--- Begin Rows ---

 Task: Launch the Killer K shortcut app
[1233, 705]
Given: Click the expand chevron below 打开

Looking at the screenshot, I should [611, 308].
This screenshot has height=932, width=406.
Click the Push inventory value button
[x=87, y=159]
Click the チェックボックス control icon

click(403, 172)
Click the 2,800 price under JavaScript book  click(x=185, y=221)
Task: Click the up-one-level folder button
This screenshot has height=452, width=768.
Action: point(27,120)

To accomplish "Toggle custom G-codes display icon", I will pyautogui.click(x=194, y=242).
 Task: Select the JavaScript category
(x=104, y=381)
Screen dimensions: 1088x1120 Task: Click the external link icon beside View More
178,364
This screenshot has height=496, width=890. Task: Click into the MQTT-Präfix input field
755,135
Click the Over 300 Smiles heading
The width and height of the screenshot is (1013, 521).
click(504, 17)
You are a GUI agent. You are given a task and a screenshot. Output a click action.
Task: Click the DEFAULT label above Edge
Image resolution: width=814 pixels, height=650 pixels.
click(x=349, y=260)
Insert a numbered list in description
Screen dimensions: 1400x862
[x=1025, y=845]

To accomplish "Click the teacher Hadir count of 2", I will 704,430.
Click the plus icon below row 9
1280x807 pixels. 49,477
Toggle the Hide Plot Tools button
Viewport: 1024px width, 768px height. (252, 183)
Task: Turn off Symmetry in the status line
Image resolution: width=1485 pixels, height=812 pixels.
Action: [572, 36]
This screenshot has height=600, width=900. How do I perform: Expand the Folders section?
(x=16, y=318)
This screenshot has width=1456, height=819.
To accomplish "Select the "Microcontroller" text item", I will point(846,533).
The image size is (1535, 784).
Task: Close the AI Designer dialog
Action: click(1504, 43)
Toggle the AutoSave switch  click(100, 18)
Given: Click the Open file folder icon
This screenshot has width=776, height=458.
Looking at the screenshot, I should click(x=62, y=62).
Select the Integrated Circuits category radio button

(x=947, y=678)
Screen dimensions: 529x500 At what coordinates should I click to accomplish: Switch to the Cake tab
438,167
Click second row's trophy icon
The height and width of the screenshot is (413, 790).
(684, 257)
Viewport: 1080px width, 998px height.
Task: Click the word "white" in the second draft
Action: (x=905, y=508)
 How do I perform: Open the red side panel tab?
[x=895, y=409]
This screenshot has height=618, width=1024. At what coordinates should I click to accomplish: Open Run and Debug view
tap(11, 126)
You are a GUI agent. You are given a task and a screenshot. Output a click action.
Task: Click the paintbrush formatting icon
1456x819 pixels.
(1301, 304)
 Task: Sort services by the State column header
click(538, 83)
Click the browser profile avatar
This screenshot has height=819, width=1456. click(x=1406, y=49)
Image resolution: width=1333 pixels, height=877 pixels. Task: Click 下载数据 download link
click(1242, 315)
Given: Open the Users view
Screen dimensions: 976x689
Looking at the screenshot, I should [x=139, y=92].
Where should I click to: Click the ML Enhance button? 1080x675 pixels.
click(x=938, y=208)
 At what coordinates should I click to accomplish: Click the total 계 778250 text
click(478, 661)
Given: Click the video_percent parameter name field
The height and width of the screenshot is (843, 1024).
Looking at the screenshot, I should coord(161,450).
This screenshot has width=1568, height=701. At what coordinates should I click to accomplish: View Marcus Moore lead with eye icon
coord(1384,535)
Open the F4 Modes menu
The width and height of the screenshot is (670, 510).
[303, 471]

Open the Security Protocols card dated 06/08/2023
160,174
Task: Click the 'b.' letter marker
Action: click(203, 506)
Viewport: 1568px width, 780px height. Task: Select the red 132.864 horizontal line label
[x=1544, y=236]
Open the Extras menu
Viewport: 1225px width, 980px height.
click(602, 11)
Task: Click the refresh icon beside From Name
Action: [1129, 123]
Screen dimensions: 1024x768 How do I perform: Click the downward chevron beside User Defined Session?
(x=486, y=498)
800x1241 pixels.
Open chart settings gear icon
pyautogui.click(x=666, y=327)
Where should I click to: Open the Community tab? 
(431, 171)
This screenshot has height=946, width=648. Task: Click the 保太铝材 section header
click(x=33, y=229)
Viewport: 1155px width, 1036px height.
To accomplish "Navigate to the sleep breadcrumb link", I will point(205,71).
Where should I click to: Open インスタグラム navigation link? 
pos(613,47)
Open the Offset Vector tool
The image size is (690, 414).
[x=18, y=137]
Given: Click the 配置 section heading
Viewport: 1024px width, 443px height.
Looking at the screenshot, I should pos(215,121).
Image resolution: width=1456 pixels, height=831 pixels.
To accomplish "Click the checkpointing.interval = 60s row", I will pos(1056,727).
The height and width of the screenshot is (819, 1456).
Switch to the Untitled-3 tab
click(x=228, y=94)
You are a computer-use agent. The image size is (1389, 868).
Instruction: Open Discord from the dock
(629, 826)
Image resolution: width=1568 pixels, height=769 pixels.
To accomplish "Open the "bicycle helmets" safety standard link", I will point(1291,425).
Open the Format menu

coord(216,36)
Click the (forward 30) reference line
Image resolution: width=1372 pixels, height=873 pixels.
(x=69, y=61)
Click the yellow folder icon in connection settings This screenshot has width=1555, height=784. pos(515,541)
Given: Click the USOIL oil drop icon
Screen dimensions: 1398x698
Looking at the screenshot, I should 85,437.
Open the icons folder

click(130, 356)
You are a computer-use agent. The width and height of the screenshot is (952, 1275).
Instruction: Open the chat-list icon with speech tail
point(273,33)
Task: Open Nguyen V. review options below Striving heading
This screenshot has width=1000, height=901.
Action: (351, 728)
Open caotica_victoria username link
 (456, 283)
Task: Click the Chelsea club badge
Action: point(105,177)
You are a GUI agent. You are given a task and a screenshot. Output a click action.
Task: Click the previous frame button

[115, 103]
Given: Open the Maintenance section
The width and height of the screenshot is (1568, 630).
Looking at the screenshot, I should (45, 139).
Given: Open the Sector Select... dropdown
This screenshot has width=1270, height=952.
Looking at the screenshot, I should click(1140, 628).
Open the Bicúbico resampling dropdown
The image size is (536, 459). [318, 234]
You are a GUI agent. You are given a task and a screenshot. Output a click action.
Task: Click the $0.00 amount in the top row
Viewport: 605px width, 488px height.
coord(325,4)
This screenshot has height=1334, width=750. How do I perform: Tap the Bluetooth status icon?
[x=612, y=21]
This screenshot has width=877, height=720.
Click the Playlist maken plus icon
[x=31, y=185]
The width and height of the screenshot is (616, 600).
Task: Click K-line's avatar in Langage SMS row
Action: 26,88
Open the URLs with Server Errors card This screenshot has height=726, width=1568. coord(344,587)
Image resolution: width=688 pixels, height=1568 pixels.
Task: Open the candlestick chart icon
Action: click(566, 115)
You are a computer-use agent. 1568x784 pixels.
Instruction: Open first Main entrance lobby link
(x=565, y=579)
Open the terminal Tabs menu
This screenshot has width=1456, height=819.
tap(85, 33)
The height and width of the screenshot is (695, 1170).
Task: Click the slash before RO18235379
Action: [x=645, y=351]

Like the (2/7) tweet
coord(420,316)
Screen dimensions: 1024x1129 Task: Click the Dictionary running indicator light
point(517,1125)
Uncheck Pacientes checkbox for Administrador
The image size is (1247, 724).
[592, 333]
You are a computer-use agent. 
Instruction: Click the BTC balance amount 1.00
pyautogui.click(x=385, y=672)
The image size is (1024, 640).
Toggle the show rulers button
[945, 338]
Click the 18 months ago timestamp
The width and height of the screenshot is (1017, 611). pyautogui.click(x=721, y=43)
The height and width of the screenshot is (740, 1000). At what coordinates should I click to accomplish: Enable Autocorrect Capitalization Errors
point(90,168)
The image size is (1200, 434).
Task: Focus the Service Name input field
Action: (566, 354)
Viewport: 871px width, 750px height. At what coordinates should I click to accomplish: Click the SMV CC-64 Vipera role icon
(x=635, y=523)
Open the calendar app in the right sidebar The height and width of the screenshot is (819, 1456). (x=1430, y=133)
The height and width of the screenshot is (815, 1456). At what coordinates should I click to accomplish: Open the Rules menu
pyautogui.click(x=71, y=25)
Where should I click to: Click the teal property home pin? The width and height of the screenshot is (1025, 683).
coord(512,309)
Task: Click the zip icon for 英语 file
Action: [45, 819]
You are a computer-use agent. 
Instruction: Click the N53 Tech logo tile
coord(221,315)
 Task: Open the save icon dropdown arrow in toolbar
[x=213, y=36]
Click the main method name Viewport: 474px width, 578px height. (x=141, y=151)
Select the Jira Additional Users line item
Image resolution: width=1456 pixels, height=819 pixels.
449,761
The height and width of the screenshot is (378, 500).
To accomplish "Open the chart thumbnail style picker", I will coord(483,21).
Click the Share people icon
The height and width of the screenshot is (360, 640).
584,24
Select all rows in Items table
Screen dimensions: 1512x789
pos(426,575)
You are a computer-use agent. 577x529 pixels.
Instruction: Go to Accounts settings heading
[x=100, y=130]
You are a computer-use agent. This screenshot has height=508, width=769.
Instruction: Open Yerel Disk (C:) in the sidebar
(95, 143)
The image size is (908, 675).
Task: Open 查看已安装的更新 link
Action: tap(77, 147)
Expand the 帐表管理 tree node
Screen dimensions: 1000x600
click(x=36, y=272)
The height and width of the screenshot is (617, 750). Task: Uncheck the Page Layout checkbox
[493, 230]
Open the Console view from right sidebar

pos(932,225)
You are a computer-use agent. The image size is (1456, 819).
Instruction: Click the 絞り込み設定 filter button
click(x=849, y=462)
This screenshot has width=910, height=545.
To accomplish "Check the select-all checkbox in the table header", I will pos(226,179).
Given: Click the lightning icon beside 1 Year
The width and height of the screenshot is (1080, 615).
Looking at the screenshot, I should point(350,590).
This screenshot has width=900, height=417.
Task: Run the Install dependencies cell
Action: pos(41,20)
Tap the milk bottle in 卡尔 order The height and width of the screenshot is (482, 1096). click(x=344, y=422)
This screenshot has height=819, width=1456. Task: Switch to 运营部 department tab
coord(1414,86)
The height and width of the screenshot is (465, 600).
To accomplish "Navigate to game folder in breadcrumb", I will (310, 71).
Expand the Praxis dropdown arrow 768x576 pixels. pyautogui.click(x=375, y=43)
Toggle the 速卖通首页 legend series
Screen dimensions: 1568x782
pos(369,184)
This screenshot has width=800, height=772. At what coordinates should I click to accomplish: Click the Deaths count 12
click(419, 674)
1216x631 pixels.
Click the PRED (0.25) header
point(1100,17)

--- End Rows ---

• Directive: Reproduce everything from the line containing "Toggle the Hide Plot Tools button" down to the line containing "tap(11, 126)", both included, exactly as they appear above.

• Worked answer:
Toggle the Hide Plot Tools button
Viewport: 1024px width, 768px height. (252, 183)
Task: Turn off Symmetry in the status line
Image resolution: width=1485 pixels, height=812 pixels.
Action: [572, 36]
This screenshot has height=600, width=900. How do I perform: Expand the Folders section?
(x=16, y=318)
This screenshot has width=1456, height=819.
To accomplish "Select the "Microcontroller" text item", I will point(846,533).
The image size is (1535, 784).
Task: Close the AI Designer dialog
Action: click(1504, 43)
Toggle the AutoSave switch  click(100, 18)
Given: Click the Open file folder icon
This screenshot has width=776, height=458.
Looking at the screenshot, I should click(x=62, y=62).
Select the Integrated Circuits category radio button

(x=947, y=678)
Screen dimensions: 529x500 At what coordinates should I click to accomplish: Switch to the Cake tab
438,167
Click second row's trophy icon
The height and width of the screenshot is (413, 790).
(684, 257)
Viewport: 1080px width, 998px height.
Task: Click the word "white" in the second draft
Action: (x=905, y=508)
 How do I perform: Open the red side panel tab?
[x=895, y=409]
This screenshot has height=618, width=1024. At what coordinates should I click to accomplish: Open Run and Debug view
tap(11, 126)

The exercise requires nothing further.